What I do miss is how people work on themselves, these days. When Arleah and I were getting our psychotherapy training and beginning our practices, most of the people we knew, personally and professionally, were in some form of therapy. And of those people, it was rare for anyone to be seeing their therapist less than once a week. Many people had twice weekly sessions, and a number of colleagues and friends were in four days a week psychoanalysis. When I decided that I had gained everything I was going to get from my psychoanalytic therapy and moved on to Primal Therapy, I would go to two or three groups a week, when I was not traveling. (Primal utilized an atypical model, involving scheduled groups that allow you to work on issues in a self-regulating manner.)

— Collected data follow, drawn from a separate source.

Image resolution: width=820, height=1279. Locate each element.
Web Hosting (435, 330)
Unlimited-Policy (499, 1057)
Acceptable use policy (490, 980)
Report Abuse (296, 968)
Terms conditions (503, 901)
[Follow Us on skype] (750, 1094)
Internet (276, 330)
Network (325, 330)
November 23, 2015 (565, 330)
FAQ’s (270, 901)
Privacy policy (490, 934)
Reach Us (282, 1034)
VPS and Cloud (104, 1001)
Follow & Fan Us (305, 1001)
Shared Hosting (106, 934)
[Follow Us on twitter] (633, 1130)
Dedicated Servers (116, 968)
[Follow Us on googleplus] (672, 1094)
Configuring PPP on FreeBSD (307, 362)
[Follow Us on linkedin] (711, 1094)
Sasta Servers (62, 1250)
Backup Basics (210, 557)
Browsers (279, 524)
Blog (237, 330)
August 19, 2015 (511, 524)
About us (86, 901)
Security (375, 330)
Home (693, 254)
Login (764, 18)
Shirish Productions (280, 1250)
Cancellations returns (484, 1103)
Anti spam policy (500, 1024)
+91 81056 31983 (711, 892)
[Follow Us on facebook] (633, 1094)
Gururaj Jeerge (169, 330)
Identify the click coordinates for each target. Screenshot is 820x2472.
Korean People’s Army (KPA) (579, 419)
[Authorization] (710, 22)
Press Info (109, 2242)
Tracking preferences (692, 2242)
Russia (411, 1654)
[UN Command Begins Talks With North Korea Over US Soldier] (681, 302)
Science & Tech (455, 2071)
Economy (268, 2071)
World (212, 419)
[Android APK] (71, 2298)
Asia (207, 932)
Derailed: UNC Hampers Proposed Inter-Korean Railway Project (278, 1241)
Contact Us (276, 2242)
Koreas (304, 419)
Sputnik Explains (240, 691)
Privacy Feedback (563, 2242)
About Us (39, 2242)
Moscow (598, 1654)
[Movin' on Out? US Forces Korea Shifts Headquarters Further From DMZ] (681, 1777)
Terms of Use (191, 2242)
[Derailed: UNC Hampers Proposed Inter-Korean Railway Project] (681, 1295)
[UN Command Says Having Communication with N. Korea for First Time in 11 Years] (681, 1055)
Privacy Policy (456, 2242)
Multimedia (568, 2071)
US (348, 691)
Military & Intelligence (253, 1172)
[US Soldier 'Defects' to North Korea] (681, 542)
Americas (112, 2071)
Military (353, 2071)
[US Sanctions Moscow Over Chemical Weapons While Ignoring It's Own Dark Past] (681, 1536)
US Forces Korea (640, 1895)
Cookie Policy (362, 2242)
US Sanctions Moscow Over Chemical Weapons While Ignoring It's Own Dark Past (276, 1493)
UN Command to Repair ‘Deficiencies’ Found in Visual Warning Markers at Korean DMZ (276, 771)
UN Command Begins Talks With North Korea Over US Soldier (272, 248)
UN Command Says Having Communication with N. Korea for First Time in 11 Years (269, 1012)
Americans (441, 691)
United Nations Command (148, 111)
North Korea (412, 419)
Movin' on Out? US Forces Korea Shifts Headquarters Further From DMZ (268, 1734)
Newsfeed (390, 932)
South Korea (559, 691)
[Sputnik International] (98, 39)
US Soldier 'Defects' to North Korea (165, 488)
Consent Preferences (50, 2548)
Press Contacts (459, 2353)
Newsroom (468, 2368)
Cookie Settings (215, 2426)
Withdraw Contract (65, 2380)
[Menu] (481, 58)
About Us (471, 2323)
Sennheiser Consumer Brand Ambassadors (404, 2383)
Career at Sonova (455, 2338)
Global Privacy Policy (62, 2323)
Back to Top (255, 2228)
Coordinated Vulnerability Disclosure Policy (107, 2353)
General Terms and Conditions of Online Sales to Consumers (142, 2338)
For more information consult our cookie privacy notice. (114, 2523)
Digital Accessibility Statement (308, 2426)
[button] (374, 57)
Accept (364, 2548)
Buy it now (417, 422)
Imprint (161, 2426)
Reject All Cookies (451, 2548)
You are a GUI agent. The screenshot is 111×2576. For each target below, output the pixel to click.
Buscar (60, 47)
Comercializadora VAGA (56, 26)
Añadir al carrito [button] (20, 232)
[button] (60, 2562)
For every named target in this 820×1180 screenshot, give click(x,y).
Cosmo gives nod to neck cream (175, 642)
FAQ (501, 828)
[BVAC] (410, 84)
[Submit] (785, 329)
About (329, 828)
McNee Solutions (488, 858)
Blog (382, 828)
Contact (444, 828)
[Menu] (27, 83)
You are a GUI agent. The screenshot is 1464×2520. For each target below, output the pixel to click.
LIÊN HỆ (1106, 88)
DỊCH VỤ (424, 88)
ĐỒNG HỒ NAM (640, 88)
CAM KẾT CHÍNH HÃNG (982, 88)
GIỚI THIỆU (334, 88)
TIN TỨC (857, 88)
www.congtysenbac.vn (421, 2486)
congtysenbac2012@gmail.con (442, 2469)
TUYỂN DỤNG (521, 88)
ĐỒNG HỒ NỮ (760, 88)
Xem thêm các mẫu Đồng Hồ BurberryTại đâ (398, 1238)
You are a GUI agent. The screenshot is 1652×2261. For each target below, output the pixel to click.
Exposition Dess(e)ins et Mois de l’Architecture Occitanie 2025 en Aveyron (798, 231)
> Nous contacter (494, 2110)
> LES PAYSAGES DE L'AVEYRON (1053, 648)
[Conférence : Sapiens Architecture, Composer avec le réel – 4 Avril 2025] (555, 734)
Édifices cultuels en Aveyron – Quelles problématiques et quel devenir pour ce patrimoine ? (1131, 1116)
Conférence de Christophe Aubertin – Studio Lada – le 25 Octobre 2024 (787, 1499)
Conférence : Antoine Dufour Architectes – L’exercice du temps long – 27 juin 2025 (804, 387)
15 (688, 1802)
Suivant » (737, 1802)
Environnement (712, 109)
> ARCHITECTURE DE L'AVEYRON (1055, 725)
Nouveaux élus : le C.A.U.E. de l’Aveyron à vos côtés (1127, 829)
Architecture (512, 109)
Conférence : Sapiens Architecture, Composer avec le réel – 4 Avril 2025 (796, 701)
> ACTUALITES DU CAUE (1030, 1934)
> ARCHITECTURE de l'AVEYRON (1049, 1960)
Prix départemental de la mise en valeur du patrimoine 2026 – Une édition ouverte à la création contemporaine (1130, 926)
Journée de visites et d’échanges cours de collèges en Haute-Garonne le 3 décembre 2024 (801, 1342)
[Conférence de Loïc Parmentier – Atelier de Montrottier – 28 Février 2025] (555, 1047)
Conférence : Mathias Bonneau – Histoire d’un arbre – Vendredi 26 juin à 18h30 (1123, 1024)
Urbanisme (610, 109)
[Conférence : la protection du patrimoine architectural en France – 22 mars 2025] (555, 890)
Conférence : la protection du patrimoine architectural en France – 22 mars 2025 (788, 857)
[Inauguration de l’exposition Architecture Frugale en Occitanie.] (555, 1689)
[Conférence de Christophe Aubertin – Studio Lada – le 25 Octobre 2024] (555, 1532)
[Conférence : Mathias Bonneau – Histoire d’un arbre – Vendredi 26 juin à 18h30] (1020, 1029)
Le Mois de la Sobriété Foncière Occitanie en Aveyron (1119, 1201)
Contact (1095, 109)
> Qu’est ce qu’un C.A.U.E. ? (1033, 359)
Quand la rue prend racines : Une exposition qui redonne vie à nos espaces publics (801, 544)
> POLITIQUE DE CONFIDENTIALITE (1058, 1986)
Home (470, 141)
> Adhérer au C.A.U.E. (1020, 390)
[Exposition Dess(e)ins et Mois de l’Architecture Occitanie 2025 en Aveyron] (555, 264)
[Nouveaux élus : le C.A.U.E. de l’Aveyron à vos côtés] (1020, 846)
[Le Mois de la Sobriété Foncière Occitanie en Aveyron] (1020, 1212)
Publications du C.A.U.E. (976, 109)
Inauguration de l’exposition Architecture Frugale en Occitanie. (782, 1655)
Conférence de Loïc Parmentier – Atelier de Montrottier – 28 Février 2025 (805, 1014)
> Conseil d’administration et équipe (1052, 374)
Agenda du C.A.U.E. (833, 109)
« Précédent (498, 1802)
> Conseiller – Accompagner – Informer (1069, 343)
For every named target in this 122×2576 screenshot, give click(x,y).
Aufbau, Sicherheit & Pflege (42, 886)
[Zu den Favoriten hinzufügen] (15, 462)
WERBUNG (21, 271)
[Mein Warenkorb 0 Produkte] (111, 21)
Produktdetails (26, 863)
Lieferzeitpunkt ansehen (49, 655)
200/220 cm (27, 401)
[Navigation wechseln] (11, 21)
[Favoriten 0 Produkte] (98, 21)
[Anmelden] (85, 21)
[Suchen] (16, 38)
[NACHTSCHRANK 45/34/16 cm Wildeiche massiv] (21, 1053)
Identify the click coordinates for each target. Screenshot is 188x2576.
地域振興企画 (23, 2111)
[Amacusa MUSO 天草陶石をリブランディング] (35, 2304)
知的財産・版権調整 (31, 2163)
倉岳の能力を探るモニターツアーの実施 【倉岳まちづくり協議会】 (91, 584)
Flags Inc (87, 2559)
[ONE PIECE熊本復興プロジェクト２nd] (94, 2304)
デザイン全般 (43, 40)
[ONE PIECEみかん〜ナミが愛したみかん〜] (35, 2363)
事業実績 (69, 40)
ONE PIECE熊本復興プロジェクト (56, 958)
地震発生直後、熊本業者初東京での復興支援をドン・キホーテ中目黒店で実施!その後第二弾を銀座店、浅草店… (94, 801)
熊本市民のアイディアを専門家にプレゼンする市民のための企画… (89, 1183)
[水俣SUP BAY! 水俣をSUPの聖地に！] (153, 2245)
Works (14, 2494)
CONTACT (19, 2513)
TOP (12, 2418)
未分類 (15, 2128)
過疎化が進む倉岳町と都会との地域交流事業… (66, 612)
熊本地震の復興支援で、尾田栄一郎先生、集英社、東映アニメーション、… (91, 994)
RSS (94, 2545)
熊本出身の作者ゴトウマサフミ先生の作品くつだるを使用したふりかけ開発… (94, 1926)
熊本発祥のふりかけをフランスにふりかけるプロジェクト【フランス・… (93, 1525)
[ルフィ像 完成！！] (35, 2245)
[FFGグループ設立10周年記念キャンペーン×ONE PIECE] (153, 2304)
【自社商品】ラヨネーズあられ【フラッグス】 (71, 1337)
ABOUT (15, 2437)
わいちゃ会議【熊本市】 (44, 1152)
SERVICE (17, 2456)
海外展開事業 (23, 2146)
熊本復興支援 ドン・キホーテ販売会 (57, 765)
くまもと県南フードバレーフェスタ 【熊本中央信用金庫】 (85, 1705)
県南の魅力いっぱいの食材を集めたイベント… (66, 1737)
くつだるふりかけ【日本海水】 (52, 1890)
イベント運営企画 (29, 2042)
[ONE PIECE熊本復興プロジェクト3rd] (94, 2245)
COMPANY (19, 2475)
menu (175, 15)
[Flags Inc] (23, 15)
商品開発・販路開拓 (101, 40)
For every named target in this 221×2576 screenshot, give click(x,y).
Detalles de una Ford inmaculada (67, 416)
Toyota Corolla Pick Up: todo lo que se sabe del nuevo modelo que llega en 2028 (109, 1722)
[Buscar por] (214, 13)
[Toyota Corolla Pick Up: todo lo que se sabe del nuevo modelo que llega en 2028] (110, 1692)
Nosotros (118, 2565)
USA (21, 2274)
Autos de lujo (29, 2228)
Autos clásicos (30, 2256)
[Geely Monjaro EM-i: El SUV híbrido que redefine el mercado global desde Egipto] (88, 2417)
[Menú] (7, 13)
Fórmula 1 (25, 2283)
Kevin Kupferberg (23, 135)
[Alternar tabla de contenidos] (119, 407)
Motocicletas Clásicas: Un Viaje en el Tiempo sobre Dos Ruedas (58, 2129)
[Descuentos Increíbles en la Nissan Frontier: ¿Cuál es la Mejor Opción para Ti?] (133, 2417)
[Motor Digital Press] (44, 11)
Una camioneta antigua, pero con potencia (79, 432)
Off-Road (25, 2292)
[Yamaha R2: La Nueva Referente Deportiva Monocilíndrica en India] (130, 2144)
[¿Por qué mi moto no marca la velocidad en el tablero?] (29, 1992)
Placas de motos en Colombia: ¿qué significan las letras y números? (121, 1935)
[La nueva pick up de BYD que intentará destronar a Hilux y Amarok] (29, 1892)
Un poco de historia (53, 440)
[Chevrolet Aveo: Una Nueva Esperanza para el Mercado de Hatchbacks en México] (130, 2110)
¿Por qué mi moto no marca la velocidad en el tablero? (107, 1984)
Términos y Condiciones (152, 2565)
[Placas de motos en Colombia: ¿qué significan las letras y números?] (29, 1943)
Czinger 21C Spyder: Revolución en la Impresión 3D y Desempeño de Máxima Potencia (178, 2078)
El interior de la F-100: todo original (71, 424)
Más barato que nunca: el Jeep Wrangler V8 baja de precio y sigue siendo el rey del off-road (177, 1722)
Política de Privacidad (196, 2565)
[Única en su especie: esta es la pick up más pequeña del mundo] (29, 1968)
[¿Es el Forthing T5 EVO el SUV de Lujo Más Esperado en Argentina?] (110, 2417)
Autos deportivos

Frequency, though, is not the fundamental difference that I miss. What has most significantly changed is the role that personal work, growth, and development plays in people’s lives, and the depth to which it is pursued. The culture we grew up in, at work and at home, was certainly concerned with results and goals; but clearly in a secondary role. What people talked about and shared a lot, was their journey – what they were learning about themselves, their interpersonal history, and how their past was shaping and influencing their present and their future. We had the time and the opportunity to do this – we lived in a much less competitive culture, and we had profoundly less information to manage and impact us. We wanted to accomplish things and get somewhere in our lives, but the assumption we operated on, was quite different than now. Our goals didn’t have to be met tomorrow, and they would be met best, if we thoroughly understood how and why we were getting there.
The internet, specifically, and the explosion of information, generally, changed everything. They have created superheated competition, a busier and more demanding personal life (often more frenetic), and a bottom-line orientation to all facets of our lives. I don’t particularly bemoan or resent this. I like aspects of it, and I find other parts of it emotionally empty and without meaning. But be that as it may, it has changed our personal and professional lives.
By and large, the people that Arleah and I work with want to know what to do differently. They are not terribly interested in why they currently do what they do, and what internal obstacles they face in making needed changes. It is a fair and reasonable question, and we can certainly answer it. For most of them, the answer will help them, and will make some changes in their work and personal lives. Will it make all the changes it could, and at a very deep level? Probably not. But that’s our issue, not theirs.
Both Arleah and I have made some significant adaptations to our “bottom-line” culture. As Arleah puts it, we have shifted from a society of human beings, to a society of human doings. At times, we have struggled with the shift, and at other times, it’s been perfectly fine. For me, I have no problem telling people what to do. I grew up with it, and I think it’s a part of my DNA. I’ve also learned a lot about being more structured, which, I have no doubt, has been of benefit to many of my clients. (My son, David, has been instrumental in helping me along this path.)
Finally, I think that what I’ve been through, in managing these profound changes in my life, have given me an appreciation for the humongous changes that people all around me have been going through. It keeps me current and prepared for what’s yet to come.